Saved entries:
————————
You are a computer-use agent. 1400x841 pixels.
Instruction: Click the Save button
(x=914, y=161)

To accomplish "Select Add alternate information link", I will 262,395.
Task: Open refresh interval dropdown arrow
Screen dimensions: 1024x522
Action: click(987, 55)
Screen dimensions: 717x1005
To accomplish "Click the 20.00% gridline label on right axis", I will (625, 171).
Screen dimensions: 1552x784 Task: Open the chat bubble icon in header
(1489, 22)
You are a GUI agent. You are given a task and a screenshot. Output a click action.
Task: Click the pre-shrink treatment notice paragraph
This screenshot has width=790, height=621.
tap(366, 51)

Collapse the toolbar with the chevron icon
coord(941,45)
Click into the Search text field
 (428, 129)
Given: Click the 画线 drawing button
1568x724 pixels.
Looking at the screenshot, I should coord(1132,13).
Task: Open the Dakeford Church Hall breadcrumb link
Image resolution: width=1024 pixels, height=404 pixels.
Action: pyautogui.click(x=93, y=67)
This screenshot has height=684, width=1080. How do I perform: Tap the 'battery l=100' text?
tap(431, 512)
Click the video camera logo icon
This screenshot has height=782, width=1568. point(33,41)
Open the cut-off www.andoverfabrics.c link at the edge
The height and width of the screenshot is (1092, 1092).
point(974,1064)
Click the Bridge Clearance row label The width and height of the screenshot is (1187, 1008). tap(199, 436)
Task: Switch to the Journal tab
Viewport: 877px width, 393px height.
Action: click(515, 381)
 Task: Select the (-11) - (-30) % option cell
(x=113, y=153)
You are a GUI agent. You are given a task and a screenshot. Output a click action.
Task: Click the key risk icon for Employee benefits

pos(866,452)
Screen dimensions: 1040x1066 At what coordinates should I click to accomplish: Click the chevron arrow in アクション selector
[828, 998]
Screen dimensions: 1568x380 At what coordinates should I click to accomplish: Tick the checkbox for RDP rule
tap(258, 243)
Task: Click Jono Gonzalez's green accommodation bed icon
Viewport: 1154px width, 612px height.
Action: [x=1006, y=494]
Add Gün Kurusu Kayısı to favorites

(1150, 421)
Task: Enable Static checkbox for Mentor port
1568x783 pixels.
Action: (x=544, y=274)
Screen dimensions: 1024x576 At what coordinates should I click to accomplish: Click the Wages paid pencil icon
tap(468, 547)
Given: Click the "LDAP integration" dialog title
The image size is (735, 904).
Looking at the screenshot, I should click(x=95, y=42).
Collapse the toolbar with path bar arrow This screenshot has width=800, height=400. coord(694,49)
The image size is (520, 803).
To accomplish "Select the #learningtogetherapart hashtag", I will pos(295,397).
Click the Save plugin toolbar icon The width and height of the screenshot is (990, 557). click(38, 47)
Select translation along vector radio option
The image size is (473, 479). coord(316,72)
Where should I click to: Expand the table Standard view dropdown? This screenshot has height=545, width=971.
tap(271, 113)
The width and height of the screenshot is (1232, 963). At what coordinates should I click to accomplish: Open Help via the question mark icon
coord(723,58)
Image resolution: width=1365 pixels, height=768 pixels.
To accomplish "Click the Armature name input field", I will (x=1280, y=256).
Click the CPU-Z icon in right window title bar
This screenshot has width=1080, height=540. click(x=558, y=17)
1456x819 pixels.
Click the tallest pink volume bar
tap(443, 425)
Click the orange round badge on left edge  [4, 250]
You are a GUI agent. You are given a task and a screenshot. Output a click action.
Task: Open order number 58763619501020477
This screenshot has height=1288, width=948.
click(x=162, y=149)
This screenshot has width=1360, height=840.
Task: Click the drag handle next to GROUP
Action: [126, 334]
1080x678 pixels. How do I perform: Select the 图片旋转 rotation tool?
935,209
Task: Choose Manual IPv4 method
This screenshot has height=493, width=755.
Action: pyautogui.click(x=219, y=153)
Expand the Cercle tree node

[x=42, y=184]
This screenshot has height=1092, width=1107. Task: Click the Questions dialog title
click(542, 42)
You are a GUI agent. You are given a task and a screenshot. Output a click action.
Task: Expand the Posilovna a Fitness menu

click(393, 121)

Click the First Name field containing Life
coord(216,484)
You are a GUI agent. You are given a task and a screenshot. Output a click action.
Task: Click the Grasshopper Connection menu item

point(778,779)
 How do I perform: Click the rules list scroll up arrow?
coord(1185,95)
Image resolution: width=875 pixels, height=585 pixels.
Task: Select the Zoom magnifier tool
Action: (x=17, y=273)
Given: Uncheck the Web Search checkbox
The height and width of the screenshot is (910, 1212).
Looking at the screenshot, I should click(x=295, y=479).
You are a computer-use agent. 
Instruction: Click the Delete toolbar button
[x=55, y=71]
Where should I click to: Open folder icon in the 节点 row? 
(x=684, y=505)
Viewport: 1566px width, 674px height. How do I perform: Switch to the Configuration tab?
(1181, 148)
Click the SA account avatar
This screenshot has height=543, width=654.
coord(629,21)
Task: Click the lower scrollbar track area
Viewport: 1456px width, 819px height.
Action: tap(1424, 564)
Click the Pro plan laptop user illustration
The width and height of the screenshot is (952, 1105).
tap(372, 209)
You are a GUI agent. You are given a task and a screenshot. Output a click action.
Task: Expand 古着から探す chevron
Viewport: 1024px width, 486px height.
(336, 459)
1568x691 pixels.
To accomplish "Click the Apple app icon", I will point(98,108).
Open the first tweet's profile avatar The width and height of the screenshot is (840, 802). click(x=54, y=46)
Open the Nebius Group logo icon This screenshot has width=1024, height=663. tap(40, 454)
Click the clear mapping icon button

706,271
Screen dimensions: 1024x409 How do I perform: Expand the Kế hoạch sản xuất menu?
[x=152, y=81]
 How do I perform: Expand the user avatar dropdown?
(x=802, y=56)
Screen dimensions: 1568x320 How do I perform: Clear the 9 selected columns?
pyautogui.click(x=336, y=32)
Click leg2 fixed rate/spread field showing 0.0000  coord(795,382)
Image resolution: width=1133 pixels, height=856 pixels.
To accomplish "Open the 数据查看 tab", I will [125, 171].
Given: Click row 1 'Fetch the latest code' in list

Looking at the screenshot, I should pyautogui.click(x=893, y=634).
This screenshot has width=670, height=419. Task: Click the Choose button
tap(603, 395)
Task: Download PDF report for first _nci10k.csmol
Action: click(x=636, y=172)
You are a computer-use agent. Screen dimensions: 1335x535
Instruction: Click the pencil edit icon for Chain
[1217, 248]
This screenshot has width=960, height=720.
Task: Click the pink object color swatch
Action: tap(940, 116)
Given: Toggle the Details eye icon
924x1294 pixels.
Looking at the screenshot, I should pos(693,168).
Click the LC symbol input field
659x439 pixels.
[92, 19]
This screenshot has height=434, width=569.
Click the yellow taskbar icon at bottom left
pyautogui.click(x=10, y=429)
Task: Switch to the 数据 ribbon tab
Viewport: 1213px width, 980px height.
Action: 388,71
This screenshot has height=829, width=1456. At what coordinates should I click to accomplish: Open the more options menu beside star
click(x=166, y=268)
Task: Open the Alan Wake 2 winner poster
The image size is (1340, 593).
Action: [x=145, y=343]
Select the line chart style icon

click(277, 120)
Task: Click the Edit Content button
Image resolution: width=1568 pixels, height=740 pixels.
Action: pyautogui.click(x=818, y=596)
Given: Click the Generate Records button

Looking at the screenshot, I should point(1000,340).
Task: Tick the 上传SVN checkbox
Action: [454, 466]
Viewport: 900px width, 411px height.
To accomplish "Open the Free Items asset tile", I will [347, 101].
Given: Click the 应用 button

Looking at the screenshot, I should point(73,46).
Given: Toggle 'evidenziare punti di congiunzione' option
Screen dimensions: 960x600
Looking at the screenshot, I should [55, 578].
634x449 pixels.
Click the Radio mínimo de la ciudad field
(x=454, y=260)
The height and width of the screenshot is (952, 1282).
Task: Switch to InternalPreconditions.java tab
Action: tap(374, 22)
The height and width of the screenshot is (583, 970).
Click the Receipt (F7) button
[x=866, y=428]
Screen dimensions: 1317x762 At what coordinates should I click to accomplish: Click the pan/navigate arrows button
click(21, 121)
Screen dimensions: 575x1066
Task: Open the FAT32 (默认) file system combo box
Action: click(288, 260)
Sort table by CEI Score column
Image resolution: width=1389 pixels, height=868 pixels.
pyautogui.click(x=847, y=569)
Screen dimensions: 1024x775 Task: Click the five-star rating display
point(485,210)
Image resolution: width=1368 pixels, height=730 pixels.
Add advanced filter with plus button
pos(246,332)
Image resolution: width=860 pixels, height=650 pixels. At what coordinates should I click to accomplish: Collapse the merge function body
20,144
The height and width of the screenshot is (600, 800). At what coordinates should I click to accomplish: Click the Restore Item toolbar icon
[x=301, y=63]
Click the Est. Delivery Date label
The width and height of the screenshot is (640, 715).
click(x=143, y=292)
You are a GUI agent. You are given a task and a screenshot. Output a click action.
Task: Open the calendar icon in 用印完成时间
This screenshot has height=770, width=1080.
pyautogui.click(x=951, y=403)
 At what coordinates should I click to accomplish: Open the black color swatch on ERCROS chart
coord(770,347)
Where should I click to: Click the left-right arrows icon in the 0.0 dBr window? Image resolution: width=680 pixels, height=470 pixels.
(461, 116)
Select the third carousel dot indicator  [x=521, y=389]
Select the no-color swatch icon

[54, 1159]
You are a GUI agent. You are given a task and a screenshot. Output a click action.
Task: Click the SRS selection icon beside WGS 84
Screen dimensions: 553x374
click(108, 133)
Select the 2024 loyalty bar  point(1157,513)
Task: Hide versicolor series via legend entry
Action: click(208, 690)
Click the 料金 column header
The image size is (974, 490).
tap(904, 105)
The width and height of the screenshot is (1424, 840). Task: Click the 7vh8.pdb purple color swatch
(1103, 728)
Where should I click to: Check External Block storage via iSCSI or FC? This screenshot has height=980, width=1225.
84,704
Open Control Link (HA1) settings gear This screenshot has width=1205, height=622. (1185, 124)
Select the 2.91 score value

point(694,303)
————————
• [STATED TASK]: Print the lines of the items from the line with "Collapse the toolbar with the chevron icon" to the line with "point(974,1064)", including both of those lines, exactly as they appear.

• [SOLUTION FOR THIS EXERCISE]:
Collapse the toolbar with the chevron icon
coord(941,45)
Click into the Search text field
 (428, 129)
Given: Click the 画线 drawing button
1568x724 pixels.
Looking at the screenshot, I should coord(1132,13).
Task: Open the Dakeford Church Hall breadcrumb link
Image resolution: width=1024 pixels, height=404 pixels.
Action: pyautogui.click(x=93, y=67)
This screenshot has height=684, width=1080. How do I perform: Tap the 'battery l=100' text?
tap(431, 512)
Click the video camera logo icon
This screenshot has height=782, width=1568. point(33,41)
Open the cut-off www.andoverfabrics.c link at the edge
The height and width of the screenshot is (1092, 1092).
point(974,1064)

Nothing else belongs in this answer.